New openings in Brazil will rise to 46 hotels and 8,182 rooms in 2013, and in 2014 they will catapult to 87 hotels and 13,625 rooms. In that year, Brazil will have 54 percent of all forecasted new hotel openings in Latin America.
The Latin America construction pipeline stands at 590 hotels and 96,777 rooms, up year-over-year by 10 percent and 12 percent respectively. The pipeline is at its highest level in 13 quarters and next year will likely exceed its peak set in 2008.
Lodging Econometrics’ forecast for new hotel openings in Latin America in 2013 is 120 hotels and 18,183 rooms, which will exceed the previous cycle peak set in 2010. In 2014, this will escalate forward to 170 hotels and 25,089 rooms, while 2015 and 2016 are expected to rise to even higher levels as pipeline growth continues.

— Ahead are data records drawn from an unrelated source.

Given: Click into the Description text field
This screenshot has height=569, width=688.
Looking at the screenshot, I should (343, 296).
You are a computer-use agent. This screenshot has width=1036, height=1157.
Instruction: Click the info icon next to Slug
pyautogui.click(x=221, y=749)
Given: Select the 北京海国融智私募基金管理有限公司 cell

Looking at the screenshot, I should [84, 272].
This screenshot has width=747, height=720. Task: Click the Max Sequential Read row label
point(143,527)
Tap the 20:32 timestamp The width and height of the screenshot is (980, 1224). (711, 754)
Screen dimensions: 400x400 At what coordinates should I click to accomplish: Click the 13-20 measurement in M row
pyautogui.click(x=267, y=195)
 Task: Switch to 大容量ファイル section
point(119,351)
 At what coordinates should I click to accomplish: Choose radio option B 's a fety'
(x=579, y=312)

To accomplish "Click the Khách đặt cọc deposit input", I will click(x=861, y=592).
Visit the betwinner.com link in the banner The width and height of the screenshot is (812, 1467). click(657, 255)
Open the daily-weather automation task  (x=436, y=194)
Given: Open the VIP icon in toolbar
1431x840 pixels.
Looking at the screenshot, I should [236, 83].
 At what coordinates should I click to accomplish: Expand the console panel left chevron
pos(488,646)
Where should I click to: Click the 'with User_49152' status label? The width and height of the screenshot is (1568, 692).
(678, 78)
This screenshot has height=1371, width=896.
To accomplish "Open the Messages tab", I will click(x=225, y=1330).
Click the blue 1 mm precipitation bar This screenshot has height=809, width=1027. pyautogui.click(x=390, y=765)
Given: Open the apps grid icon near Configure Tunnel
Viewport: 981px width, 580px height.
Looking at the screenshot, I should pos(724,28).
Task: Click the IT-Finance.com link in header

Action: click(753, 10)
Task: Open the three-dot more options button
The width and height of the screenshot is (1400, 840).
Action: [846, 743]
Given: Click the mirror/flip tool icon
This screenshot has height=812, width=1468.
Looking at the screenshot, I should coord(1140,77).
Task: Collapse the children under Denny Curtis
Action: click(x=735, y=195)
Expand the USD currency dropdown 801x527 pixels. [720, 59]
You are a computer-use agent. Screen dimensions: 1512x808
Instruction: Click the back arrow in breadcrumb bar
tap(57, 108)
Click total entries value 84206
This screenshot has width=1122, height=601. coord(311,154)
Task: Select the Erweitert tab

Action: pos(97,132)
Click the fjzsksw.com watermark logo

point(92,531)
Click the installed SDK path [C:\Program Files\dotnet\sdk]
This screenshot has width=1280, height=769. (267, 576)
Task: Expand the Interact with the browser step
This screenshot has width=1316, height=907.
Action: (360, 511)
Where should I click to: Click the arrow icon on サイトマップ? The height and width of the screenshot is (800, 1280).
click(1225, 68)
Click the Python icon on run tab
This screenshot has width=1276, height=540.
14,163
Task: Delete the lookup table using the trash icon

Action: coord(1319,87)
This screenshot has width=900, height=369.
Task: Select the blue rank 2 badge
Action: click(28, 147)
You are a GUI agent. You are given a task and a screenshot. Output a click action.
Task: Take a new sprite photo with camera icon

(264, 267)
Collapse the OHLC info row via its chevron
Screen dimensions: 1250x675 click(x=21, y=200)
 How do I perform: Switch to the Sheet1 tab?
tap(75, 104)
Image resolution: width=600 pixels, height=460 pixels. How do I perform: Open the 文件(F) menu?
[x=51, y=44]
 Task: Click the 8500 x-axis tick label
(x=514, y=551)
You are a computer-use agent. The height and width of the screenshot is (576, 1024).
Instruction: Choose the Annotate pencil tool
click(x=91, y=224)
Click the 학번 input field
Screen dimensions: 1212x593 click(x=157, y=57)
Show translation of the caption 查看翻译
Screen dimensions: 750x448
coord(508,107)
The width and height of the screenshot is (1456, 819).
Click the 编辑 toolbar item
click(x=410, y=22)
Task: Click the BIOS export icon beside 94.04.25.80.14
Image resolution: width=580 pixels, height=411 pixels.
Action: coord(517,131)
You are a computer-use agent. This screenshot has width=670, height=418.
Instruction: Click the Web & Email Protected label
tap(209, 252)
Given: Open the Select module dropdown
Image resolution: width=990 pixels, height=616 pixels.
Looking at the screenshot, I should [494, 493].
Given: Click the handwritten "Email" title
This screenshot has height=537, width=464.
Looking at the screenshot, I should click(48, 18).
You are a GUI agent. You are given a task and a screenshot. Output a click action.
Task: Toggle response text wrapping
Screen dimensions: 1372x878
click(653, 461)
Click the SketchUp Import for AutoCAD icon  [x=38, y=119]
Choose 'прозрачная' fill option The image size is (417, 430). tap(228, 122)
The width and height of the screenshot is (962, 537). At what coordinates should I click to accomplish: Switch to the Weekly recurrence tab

On a much smaller scale, Argentina is also seeing pipeline growth. At 49 hotels and 5,617 rooms, it is the world’s 16th largest pipeline. Of the remaining 13 countries in South America, half of their forecasted new openings will come from Argentina.
The total pipeline in Mexico peaked in the second quarter of 2008 and has been in decline since, but is still the world’s ninth largest pipeline by project count. The pipeline recently hit a four-year low at 89 hotels and 12,836 rooms. The number of hotels under construction is also at a four-year low. As a result, new hotel openings are expected to reach a cyclical bottom at 12 hotels and 1,719 rooms in 2013 before rebounding slightly in 2014.
In the Caribbean, new hotel openings will record a cyclical low in 2012 at a paltry six hotels and 618 rooms. Of the 39 hotels forecast to open from 2012 to 2014, 32 of them will be less than 200 rooms, reflecting the ongoing economic problems with larger destination resorts, a number of which are available for sale at prices significantly below replacement cost.
Central America, at 50 hotels and 9,574 rooms, has the smallest pipeline of any region in Latin America. Development is concentrated in the major capital cities, with 65 percent of all development in the luxury, upper upscale, and upscale segments. Considering the chain scales, the projects sizes are relatively small. Seventy percent of forecasted new openings will be under 200 rooms.
Panama drives the Central America pipeline with 31 projects and 5,732 rooms. Panama City, in particular, is benefiting from the economic stimulation coming from widening the Panama Canal. At 21 hotels and 4,309 rooms it represents 45 percent of all pipeline rooms in Central America.